Nα-substituted histidines, whether side-chain protected or not, underwent considerable enantiomerization during diimide-mediated reactions. Even Boc-L-histidine coupled by the azide method gave enantiomerically impure products. The results were attributed to intramolecular base-catalyzed proton abstraction and enolization (see Section 4.2). At the time, the position on the ring of substituents was not known, as evidenced by the designation of the popular substituent im-benzyl, which was ambiguous.

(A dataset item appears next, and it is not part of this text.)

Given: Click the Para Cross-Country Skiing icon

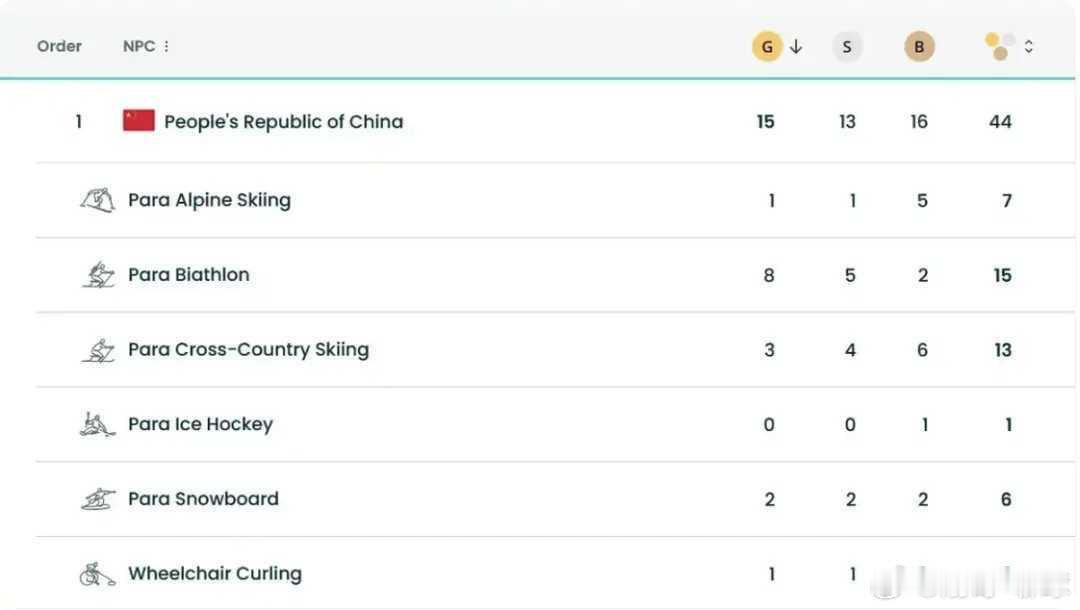Looking at the screenshot, I should coord(97,350).
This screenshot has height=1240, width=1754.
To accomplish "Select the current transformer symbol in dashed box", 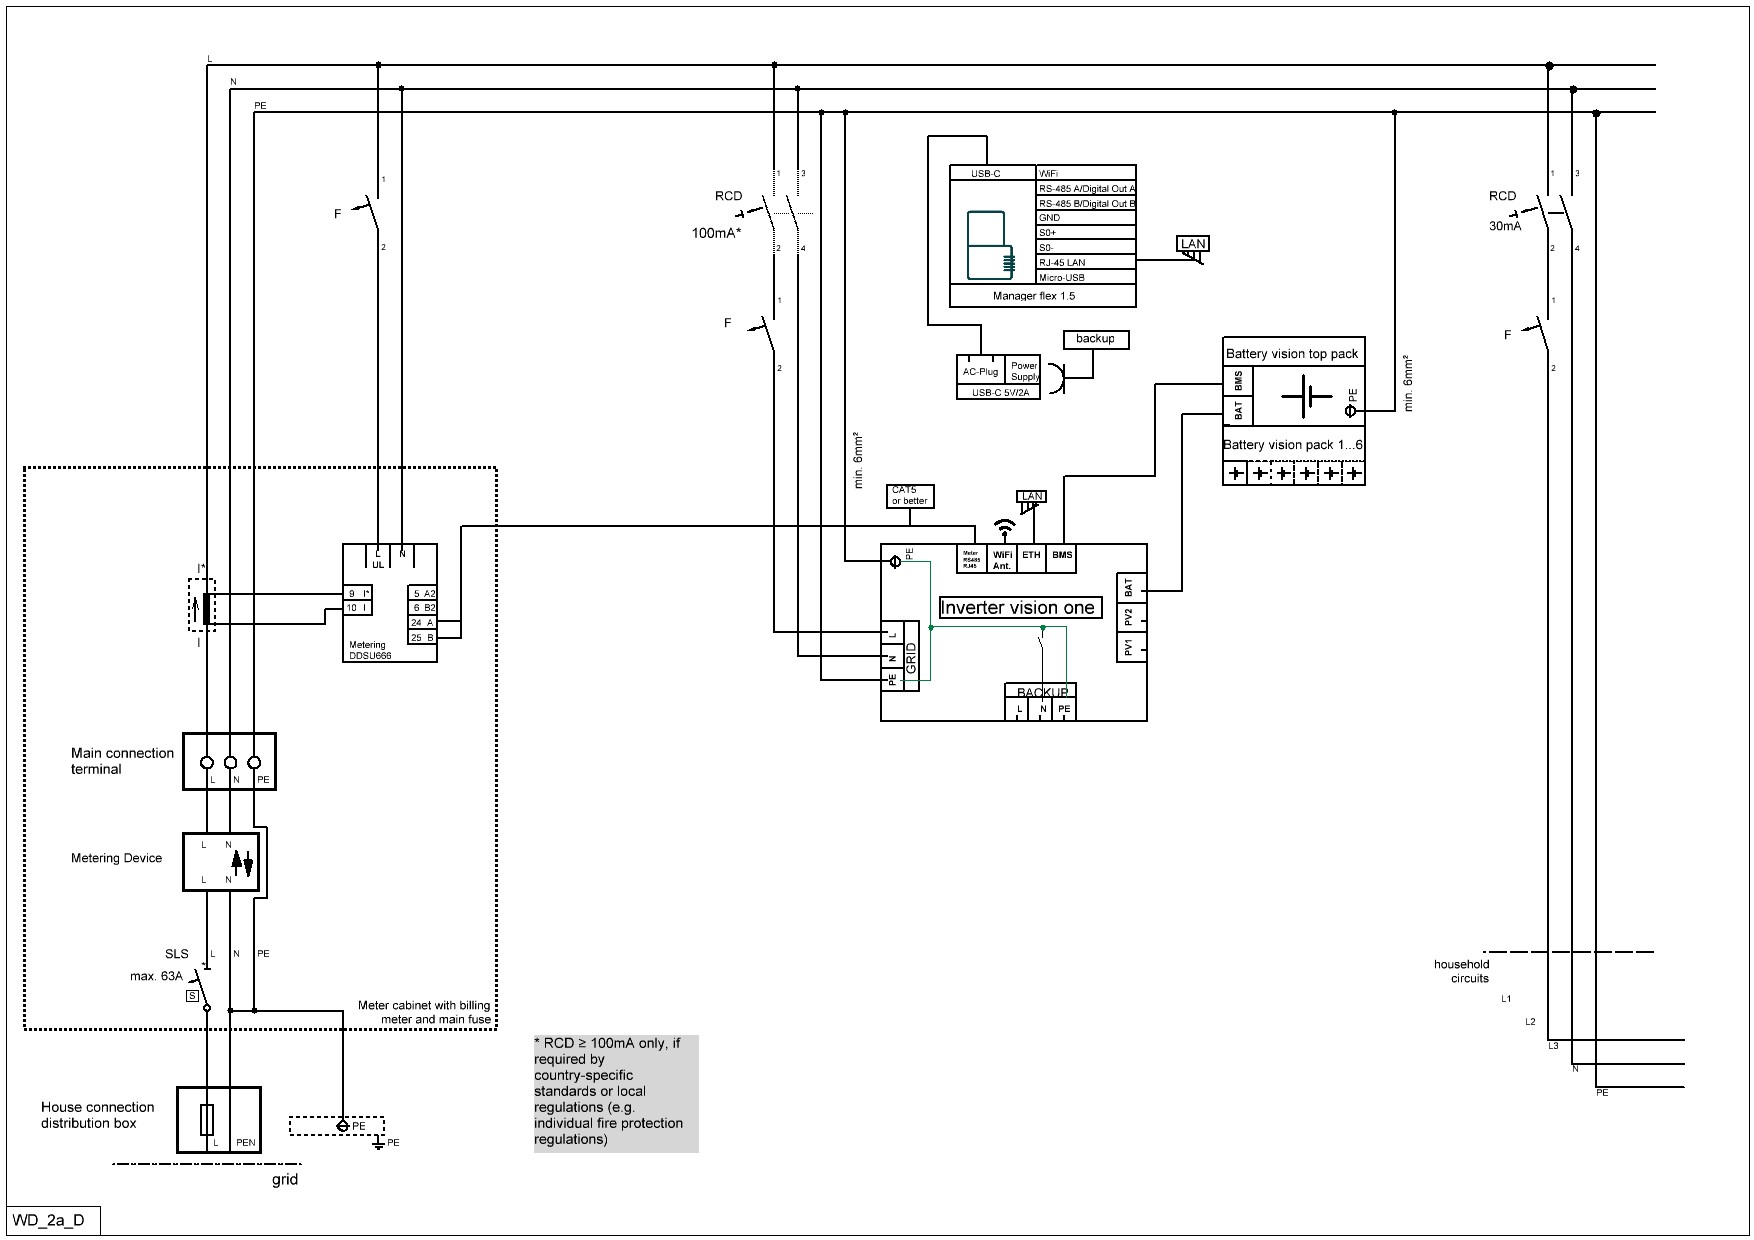I will click(204, 606).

Moreover, it was not helpful that the nitrogen atoms of the imidazole ring of histidine were designated in different ways by biochemists and chemists; namely, as 1,3 and 3,1. At least discussion was facilitated by the recommendation of the pertinent nomenclature committees that the nitrogen atom nearest to the chain (δ) should be designated pros (“near,” abbreviated π) and the nitrogen atom farthest from the chain (ε) be denoted tele (“far,” abbreviated τ). The α,β,γ,δ,ε designations of atoms (Figure 4.3) are those employed by x-ray crystallographers. There followed the suggestion by D. F. Veber that the side reaction might be caused by the prosnitrogen atom of the imidazole ring, which remained unsubstituted in the derivatives. It is now known that substitution on the imidazole of histidine invariably occurs at the less hindered tele-nitrogen, and that isomerization indeed is caused by abstraction of the α-proton by the pros-nitrogen of the ring if it is left unprotected. The latter was demonstrated unequivocally by experiments with tele-and pros-substituted benzoylmethyl (phenacyl) derivatives of Cbz-histidine, with the latter being obtained from Cbz-His(τTrt)-OMe. pros-Substitution prevented isomerization during coupling; the tele-substituted derivative generated 30% of epimeric peptide (Figure 4.3). Further study established that for practical reasons, the pros-benzyloxymethyl derivative is the preferred derivative for couplings. Thus, substitution of the pros-nitrogen effectively suppresses enantiomerization during the coupling of Nα-alkoxycarbonylhistidines. Furthermore, use of the pros/tele nomenclature eliminates the ambiguity of the previous 1,3/3,1 designations for the nitrogen atoms of the ring.14-18

Oxazolones are readily formed from activated N-acylamino acids or peptides (see Sections 1.7, 1.9, and 2.23). Because of the strong tendency of the double bonds of the oxazolone to form a conjugated system, the α-proton is very labile and thus sensitive to base. The latter causes enolization, which eliminates the chirality (Figure 4.4). The lability of the α-proton is governed by electronic and conjugative effects at C-2, an electron donor such as methyl stabilizing the proton in contrast with phenyl, and steric effects at C-4, with the isopropyl of valine impeding release of the proton relative to isobutyl of leucine and then benzyl of phenylalanine. The effect of the latter is apparently anomalous and has been explained on the basis that the oxazolone from phenylalanine adopts a unique conformation resulting from stacking of the two rings, and this facilitates removal of the proton. As an example, the rates of racemization of the 2-phenyl-5(4H)-oxazolones from phenylalanine, leucine, and valine decrease in a ratio of 34:17:1 in dichloromethane. In tetrahydrofuran, in the presence of one equivalent of N-methylpiperidine, about 4 hours are required to

racemize Z-glycyl-L-valine. The rate of isomerization also depends dramatically on the nature of the base as well as the polarity of the solvent, being as much as 50 to 100 times greater in dimethylformamide than in dichloromethane. In the latter, Nmethylmorpholine isomerized the oxazolone from a dipeptide more slowly than triethylamine, but in dimethylformamide it was the opposite, with the slowest isomerization occurring in the presence of diisopropylethylamine.